§ **Brief**:
Copy each of the following entries verbatim, with no changes.

Dataset entries
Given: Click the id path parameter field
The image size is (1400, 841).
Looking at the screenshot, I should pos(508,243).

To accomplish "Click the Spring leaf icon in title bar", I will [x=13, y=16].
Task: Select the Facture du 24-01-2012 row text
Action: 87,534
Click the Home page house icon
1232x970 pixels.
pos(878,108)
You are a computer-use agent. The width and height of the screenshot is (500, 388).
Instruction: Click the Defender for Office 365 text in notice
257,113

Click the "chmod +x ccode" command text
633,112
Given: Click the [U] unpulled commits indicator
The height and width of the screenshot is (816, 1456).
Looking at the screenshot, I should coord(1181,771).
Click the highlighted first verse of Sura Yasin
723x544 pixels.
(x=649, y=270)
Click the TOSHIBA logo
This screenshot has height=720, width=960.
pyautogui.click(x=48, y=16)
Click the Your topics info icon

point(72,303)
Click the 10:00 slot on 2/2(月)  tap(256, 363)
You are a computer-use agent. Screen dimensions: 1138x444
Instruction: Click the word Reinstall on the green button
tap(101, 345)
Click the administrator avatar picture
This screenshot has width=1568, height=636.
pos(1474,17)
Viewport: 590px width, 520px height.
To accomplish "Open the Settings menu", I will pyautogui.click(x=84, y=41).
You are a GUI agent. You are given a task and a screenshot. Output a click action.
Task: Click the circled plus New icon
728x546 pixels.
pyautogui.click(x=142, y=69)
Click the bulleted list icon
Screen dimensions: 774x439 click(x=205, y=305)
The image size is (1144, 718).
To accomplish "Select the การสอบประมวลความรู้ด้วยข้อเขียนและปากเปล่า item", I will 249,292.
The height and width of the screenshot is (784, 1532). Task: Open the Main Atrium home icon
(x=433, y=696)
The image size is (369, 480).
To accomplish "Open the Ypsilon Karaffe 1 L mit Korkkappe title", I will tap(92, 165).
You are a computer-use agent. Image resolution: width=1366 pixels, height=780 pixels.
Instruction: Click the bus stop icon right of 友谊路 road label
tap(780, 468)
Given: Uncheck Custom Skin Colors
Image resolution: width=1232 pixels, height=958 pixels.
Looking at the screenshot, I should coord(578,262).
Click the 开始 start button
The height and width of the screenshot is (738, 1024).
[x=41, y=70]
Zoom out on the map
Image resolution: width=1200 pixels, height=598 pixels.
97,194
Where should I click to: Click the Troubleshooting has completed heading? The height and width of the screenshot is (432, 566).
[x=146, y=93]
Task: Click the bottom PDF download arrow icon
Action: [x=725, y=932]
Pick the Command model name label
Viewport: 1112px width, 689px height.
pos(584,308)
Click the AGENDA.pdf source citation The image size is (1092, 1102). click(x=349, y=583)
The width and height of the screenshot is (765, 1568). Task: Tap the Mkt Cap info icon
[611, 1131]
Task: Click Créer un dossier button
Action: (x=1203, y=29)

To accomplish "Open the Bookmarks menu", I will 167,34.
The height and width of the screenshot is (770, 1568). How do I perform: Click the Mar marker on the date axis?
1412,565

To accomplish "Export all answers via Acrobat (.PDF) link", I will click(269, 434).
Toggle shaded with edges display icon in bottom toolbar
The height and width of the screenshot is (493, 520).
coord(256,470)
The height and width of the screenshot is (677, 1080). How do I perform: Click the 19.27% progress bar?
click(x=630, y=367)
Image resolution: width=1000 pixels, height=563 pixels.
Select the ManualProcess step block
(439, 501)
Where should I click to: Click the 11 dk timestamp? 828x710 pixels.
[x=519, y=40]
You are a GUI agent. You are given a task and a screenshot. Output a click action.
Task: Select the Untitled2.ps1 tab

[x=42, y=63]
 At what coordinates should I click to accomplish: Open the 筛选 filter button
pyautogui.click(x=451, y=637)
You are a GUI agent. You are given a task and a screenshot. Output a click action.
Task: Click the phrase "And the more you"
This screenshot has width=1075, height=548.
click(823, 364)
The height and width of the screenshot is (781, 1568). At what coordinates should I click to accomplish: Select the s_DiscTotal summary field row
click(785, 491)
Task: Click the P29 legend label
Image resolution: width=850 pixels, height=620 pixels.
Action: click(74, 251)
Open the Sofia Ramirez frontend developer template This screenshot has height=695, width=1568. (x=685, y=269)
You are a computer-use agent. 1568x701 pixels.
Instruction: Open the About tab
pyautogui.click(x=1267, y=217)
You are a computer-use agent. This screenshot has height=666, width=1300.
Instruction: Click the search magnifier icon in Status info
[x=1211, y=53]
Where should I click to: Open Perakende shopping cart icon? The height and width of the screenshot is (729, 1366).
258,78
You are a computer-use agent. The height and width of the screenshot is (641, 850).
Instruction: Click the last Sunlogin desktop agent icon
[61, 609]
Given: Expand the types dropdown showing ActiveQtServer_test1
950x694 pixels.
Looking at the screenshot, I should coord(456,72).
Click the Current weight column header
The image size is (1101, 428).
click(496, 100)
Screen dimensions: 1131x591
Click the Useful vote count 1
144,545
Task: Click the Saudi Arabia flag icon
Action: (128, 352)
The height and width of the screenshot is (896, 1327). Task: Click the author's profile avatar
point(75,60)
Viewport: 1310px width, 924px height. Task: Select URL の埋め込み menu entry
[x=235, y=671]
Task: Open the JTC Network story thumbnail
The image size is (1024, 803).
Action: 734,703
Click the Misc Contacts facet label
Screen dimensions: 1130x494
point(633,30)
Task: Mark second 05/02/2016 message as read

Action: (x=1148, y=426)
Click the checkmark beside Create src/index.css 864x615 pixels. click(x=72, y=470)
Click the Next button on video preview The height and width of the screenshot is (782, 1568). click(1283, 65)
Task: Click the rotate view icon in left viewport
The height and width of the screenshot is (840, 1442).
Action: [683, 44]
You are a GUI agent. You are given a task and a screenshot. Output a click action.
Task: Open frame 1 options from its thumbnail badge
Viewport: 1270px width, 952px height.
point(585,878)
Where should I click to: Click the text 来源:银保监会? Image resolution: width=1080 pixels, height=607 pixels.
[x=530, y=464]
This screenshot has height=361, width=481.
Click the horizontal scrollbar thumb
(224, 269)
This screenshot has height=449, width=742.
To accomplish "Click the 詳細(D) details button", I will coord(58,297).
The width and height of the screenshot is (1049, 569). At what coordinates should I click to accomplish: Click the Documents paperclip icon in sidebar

§ **Written response**:
Given: Click the id path parameter field
The image size is (1400, 841).
Looking at the screenshot, I should pos(508,243).

To accomplish "Click the Spring leaf icon in title bar", I will [x=13, y=16].
Task: Select the Facture du 24-01-2012 row text
Action: 87,534
Click the Home page house icon
1232x970 pixels.
pos(878,108)
You are a computer-use agent. The width and height of the screenshot is (500, 388).
Instruction: Click the Defender for Office 365 text in notice
257,113

Click the "chmod +x ccode" command text
633,112
Given: Click the [U] unpulled commits indicator
The height and width of the screenshot is (816, 1456).
Looking at the screenshot, I should coord(1181,771).
Click the highlighted first verse of Sura Yasin
723x544 pixels.
(x=649, y=270)
Click the TOSHIBA logo
This screenshot has height=720, width=960.
pyautogui.click(x=48, y=16)
Click the Your topics info icon

point(72,303)
Click the 10:00 slot on 2/2(月)  tap(256, 363)
You are a computer-use agent. Screen dimensions: 1138x444
Instruction: Click the word Reinstall on the green button
tap(101, 345)
Click the administrator avatar picture
This screenshot has width=1568, height=636.
pos(1474,17)
Viewport: 590px width, 520px height.
To accomplish "Open the Settings menu", I will pyautogui.click(x=84, y=41).
You are a GUI agent. You are given a task and a screenshot. Output a click action.
Task: Click the circled plus New icon
728x546 pixels.
pyautogui.click(x=142, y=69)
Click the bulleted list icon
Screen dimensions: 774x439 click(x=205, y=305)
The image size is (1144, 718).
To accomplish "Select the การสอบประมวลความรู้ด้วยข้อเขียนและปากเปล่า item", I will 249,292.
The height and width of the screenshot is (784, 1532). Task: Open the Main Atrium home icon
(x=433, y=696)
The image size is (369, 480).
To accomplish "Open the Ypsilon Karaffe 1 L mit Korkkappe title", I will tap(92, 165).
You are a computer-use agent. Image resolution: width=1366 pixels, height=780 pixels.
Instruction: Click the bus stop icon right of 友谊路 road label
tap(780, 468)
Given: Uncheck Custom Skin Colors
Image resolution: width=1232 pixels, height=958 pixels.
Looking at the screenshot, I should coord(578,262).
Click the 开始 start button
The height and width of the screenshot is (738, 1024).
[x=41, y=70]
Zoom out on the map
Image resolution: width=1200 pixels, height=598 pixels.
97,194
Where should I click to: Click the Troubleshooting has completed heading? The height and width of the screenshot is (432, 566).
[x=146, y=93]
Task: Click the bottom PDF download arrow icon
Action: [x=725, y=932]
Pick the Command model name label
Viewport: 1112px width, 689px height.
pos(584,308)
Click the AGENDA.pdf source citation The image size is (1092, 1102). click(x=349, y=583)
The width and height of the screenshot is (765, 1568). Task: Tap the Mkt Cap info icon
[611, 1131]
Task: Click Créer un dossier button
Action: (x=1203, y=29)

To accomplish "Open the Bookmarks menu", I will 167,34.
The height and width of the screenshot is (770, 1568). How do I perform: Click the Mar marker on the date axis?
1412,565

To accomplish "Export all answers via Acrobat (.PDF) link", I will click(269, 434).
Toggle shaded with edges display icon in bottom toolbar
The height and width of the screenshot is (493, 520).
coord(256,470)
The height and width of the screenshot is (677, 1080). How do I perform: Click the 19.27% progress bar?
click(x=630, y=367)
Image resolution: width=1000 pixels, height=563 pixels.
Select the ManualProcess step block
(439, 501)
Where should I click to: Click the 11 dk timestamp? 828x710 pixels.
[x=519, y=40]
You are a GUI agent. You are given a task and a screenshot. Output a click action.
Task: Select the Untitled2.ps1 tab

[x=42, y=63]
 At what coordinates should I click to accomplish: Open the 筛选 filter button
pyautogui.click(x=451, y=637)
You are a GUI agent. You are given a task and a screenshot. Output a click action.
Task: Click the phrase "And the more you"
This screenshot has width=1075, height=548.
click(823, 364)
The height and width of the screenshot is (781, 1568). At what coordinates should I click to accomplish: Select the s_DiscTotal summary field row
click(785, 491)
Task: Click the P29 legend label
Image resolution: width=850 pixels, height=620 pixels.
Action: click(74, 251)
Open the Sofia Ramirez frontend developer template This screenshot has height=695, width=1568. (x=685, y=269)
You are a computer-use agent. 1568x701 pixels.
Instruction: Open the About tab
pyautogui.click(x=1267, y=217)
You are a computer-use agent. This screenshot has height=666, width=1300.
Instruction: Click the search magnifier icon in Status info
[x=1211, y=53]
Where should I click to: Open Perakende shopping cart icon? The height and width of the screenshot is (729, 1366).
258,78
You are a computer-use agent. The height and width of the screenshot is (641, 850).
Instruction: Click the last Sunlogin desktop agent icon
[61, 609]
Given: Expand the types dropdown showing ActiveQtServer_test1
950x694 pixels.
Looking at the screenshot, I should coord(456,72).
Click the Current weight column header
The image size is (1101, 428).
click(496, 100)
Screen dimensions: 1131x591
Click the Useful vote count 1
144,545
Task: Click the Saudi Arabia flag icon
Action: (128, 352)
The height and width of the screenshot is (896, 1327). Task: Click the author's profile avatar
point(75,60)
Viewport: 1310px width, 924px height. Task: Select URL の埋め込み menu entry
[x=235, y=671]
Task: Open the JTC Network story thumbnail
The image size is (1024, 803).
Action: 734,703
Click the Misc Contacts facet label
Screen dimensions: 1130x494
point(633,30)
Task: Mark second 05/02/2016 message as read

Action: (x=1148, y=426)
Click the checkmark beside Create src/index.css 864x615 pixels. click(x=72, y=470)
Click the Next button on video preview The height and width of the screenshot is (782, 1568). click(1283, 65)
Task: Click the rotate view icon in left viewport
The height and width of the screenshot is (840, 1442).
Action: [683, 44]
You are a GUI agent. You are given a task and a screenshot. Output a click action.
Task: Open frame 1 options from its thumbnail badge
Viewport: 1270px width, 952px height.
point(585,878)
Where should I click to: Click the text 来源:银保监会? Image resolution: width=1080 pixels, height=607 pixels.
[x=530, y=464]
This screenshot has height=361, width=481.
Click the horizontal scrollbar thumb
(224, 269)
This screenshot has height=449, width=742.
To accomplish "Click the 詳細(D) details button", I will coord(58,297).
The width and height of the screenshot is (1049, 569). At what coordinates should I click to accomplish: Click the Documents paperclip icon in sidebar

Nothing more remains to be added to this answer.